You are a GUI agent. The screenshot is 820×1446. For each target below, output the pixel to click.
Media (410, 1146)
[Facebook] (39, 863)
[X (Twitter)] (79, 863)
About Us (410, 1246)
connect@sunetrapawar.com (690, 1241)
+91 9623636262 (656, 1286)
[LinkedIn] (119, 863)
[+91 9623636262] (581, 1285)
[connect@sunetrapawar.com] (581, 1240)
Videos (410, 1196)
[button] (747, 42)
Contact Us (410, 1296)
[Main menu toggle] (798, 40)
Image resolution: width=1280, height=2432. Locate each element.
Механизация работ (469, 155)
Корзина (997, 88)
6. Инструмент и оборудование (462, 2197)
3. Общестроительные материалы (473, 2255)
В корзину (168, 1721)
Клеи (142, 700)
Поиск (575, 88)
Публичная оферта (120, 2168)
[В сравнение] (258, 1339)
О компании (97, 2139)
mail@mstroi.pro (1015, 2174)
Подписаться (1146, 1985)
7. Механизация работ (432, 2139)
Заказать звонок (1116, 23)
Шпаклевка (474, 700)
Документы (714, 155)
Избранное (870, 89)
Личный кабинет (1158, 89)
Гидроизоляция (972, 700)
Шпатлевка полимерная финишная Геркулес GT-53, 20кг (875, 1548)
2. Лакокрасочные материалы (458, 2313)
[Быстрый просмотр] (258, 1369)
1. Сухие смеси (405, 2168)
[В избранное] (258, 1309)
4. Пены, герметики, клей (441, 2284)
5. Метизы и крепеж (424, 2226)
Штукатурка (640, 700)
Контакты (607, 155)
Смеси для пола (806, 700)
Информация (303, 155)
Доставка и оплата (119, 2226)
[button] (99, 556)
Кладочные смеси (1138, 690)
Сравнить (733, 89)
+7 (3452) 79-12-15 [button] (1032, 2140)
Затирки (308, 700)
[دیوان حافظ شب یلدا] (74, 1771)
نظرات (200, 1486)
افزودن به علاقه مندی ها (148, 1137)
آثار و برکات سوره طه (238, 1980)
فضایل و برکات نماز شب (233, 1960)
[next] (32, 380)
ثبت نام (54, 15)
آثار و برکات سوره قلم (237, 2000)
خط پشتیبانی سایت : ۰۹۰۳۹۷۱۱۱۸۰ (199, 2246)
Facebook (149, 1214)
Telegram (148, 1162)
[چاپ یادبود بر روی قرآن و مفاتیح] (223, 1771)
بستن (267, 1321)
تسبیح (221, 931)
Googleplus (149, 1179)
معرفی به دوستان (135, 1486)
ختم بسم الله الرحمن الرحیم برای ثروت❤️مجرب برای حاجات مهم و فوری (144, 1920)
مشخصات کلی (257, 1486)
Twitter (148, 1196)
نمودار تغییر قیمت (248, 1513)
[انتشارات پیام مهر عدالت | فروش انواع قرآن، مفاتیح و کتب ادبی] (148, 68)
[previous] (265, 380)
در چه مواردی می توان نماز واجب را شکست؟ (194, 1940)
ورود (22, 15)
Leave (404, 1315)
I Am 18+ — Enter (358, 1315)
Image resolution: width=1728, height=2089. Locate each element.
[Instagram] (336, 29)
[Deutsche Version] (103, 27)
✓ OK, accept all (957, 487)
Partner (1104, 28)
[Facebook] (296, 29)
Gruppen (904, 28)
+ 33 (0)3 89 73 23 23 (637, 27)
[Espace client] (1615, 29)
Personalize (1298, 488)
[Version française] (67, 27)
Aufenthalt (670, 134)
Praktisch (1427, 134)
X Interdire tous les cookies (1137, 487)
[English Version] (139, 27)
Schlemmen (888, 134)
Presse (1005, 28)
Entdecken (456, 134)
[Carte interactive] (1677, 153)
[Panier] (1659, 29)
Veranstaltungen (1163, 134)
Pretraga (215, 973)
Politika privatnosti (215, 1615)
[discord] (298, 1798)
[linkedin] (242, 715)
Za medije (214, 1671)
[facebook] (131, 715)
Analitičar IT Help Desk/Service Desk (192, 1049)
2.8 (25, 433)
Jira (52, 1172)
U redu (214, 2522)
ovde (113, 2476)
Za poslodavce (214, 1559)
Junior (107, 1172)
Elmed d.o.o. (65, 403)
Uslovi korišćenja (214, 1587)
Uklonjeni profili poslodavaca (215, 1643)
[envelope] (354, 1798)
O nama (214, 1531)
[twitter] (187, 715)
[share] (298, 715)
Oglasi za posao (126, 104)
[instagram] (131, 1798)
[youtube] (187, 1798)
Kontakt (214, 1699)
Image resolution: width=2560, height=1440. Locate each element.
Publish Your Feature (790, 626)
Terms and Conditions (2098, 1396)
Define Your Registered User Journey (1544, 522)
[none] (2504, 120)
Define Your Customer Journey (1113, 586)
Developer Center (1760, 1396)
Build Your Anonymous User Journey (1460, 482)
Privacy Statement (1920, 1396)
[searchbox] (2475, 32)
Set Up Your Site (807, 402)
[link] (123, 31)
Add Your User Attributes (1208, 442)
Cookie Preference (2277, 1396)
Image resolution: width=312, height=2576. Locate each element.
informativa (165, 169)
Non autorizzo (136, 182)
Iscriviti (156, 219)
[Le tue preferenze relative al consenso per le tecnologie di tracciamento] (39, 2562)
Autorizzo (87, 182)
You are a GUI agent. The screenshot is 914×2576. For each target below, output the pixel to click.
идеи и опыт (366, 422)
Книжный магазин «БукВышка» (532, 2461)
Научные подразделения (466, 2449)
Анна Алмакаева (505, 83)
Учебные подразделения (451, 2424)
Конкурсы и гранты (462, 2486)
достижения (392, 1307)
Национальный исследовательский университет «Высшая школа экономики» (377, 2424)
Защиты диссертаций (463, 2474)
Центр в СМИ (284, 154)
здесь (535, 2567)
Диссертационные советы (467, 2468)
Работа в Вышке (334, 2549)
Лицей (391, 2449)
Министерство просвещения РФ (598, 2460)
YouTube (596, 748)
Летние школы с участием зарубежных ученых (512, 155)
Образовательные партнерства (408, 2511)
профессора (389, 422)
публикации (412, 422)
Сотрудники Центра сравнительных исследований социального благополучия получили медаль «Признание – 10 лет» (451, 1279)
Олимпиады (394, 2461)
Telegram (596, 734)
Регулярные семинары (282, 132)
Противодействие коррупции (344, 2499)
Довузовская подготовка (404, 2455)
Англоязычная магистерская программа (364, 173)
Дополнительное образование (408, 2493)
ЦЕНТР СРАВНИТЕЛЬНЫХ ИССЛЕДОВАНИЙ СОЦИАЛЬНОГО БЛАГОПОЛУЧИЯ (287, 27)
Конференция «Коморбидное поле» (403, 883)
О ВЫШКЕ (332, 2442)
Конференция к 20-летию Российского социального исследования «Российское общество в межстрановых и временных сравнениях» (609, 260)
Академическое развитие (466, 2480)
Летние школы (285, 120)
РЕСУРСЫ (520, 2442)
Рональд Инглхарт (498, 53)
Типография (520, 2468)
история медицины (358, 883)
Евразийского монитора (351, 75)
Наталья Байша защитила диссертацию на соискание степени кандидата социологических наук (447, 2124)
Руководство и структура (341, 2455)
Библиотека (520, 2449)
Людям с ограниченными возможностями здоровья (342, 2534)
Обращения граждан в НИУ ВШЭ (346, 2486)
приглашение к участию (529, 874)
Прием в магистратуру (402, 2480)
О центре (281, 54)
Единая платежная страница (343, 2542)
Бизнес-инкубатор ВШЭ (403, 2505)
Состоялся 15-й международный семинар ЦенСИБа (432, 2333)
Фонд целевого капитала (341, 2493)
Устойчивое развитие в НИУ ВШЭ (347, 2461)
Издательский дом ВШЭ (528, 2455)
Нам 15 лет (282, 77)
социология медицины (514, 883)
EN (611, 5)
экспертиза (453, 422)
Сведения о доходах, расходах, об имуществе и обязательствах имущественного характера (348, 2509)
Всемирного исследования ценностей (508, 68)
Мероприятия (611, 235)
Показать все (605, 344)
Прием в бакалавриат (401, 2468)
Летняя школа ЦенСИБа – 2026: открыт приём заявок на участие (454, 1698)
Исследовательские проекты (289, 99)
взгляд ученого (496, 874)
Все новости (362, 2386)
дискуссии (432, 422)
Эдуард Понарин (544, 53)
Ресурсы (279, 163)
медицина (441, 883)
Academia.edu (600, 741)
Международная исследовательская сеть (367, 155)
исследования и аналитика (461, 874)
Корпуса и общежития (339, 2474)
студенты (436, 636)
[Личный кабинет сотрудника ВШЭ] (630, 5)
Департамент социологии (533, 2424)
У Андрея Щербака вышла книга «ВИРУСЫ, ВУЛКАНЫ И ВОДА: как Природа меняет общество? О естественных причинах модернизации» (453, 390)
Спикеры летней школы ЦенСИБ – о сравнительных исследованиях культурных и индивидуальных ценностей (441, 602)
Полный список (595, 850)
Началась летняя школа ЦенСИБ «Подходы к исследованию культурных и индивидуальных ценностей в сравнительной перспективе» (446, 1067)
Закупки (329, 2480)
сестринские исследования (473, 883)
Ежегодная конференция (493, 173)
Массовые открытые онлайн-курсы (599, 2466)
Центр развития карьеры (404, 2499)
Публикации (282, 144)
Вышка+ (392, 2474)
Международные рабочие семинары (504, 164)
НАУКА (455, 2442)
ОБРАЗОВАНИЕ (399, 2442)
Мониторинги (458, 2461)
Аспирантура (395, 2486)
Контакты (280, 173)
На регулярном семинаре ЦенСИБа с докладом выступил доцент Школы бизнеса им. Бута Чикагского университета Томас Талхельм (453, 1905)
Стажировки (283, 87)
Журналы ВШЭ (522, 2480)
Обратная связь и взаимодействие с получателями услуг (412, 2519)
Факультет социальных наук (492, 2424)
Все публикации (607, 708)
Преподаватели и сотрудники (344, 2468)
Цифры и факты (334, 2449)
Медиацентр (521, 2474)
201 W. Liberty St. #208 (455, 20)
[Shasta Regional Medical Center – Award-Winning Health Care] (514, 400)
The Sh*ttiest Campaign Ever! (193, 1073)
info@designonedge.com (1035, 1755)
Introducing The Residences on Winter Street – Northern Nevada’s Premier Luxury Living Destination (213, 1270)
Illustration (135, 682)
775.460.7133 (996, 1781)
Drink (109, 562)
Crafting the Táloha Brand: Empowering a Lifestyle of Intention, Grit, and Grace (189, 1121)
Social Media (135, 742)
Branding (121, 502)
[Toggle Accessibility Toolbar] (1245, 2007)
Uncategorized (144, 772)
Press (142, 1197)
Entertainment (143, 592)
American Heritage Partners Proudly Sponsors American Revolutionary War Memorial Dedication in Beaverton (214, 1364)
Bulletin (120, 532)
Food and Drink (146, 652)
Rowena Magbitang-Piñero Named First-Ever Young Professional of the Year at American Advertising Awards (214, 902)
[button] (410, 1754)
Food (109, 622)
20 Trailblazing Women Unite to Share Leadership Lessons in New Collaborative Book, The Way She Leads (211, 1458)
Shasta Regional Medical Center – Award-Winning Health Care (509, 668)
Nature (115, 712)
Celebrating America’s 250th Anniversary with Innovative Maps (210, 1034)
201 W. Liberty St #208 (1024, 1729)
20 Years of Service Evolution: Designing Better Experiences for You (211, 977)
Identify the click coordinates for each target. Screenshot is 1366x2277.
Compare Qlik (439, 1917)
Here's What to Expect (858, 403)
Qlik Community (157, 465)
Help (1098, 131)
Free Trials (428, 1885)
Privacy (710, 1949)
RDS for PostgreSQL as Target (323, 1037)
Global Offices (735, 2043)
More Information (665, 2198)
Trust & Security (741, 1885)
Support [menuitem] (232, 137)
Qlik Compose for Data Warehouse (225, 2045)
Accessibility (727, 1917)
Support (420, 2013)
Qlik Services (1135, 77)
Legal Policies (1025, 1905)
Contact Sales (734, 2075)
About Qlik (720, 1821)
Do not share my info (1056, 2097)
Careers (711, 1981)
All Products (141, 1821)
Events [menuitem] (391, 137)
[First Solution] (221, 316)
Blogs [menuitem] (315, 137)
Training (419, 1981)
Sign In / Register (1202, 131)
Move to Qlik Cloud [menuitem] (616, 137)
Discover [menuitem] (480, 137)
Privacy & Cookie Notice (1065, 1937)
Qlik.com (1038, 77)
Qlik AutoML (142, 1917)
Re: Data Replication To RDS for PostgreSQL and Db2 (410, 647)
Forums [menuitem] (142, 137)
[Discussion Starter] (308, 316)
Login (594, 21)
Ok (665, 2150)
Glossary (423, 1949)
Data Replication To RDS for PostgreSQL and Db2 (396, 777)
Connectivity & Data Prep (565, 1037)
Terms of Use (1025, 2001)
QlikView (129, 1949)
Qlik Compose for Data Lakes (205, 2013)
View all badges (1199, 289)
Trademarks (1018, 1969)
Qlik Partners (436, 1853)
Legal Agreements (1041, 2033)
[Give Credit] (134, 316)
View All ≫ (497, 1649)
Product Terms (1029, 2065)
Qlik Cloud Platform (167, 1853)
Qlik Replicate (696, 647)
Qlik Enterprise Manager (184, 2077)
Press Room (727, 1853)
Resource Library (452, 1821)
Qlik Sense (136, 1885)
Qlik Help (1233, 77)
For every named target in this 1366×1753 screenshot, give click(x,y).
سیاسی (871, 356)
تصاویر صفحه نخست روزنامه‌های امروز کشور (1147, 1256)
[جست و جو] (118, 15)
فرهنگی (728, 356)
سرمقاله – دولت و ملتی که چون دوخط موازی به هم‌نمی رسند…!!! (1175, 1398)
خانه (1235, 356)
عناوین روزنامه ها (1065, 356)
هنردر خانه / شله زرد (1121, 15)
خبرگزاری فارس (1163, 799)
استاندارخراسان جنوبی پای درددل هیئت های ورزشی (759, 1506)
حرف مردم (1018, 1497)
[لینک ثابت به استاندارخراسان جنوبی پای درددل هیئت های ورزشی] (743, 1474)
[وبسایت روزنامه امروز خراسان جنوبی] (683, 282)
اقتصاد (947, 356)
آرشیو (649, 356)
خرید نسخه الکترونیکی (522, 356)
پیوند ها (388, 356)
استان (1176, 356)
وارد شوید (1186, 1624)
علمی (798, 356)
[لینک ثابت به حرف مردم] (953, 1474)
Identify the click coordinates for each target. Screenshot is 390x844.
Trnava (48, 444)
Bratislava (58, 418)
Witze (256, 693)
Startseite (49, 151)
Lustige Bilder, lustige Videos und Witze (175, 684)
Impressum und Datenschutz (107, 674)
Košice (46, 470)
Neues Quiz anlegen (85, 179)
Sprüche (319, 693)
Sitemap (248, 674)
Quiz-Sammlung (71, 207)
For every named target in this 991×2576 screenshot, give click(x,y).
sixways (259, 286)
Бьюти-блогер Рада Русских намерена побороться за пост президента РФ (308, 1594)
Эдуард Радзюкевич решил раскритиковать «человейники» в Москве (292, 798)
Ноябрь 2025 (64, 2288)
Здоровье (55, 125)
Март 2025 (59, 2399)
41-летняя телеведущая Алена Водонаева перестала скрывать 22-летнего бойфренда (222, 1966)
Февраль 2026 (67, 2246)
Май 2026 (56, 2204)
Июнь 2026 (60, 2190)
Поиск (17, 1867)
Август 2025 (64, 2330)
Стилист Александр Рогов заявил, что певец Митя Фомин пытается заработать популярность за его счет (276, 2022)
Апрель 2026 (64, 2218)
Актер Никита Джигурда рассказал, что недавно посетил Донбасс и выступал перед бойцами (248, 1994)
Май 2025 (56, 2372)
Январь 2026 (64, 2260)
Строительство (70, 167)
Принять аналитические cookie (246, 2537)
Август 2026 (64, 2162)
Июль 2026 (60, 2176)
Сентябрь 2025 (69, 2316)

• • • • •

**WHAT YOU HAVE TO DO:** Word for word, restate the lines above from the line containing "Bratislava (58, 418)" through the line containing "Бьюти-блогер Рада Русских", with both included and nothing else.

**SOLUTION TO THE EXERCISE:**
Bratislava (58, 418)
Witze (256, 693)
Startseite (49, 151)
Lustige Bilder, lustige Videos und Witze (175, 684)
Impressum und Datenschutz (107, 674)
Košice (46, 470)
Neues Quiz anlegen (85, 179)
Sprüche (319, 693)
Sitemap (248, 674)
Quiz-Sammlung (71, 207)
For every named target in this 991×2576 screenshot, give click(x,y).
sixways (259, 286)
Бьюти-блогер Рада Русских намерена побороться за пост президента РФ (308, 1594)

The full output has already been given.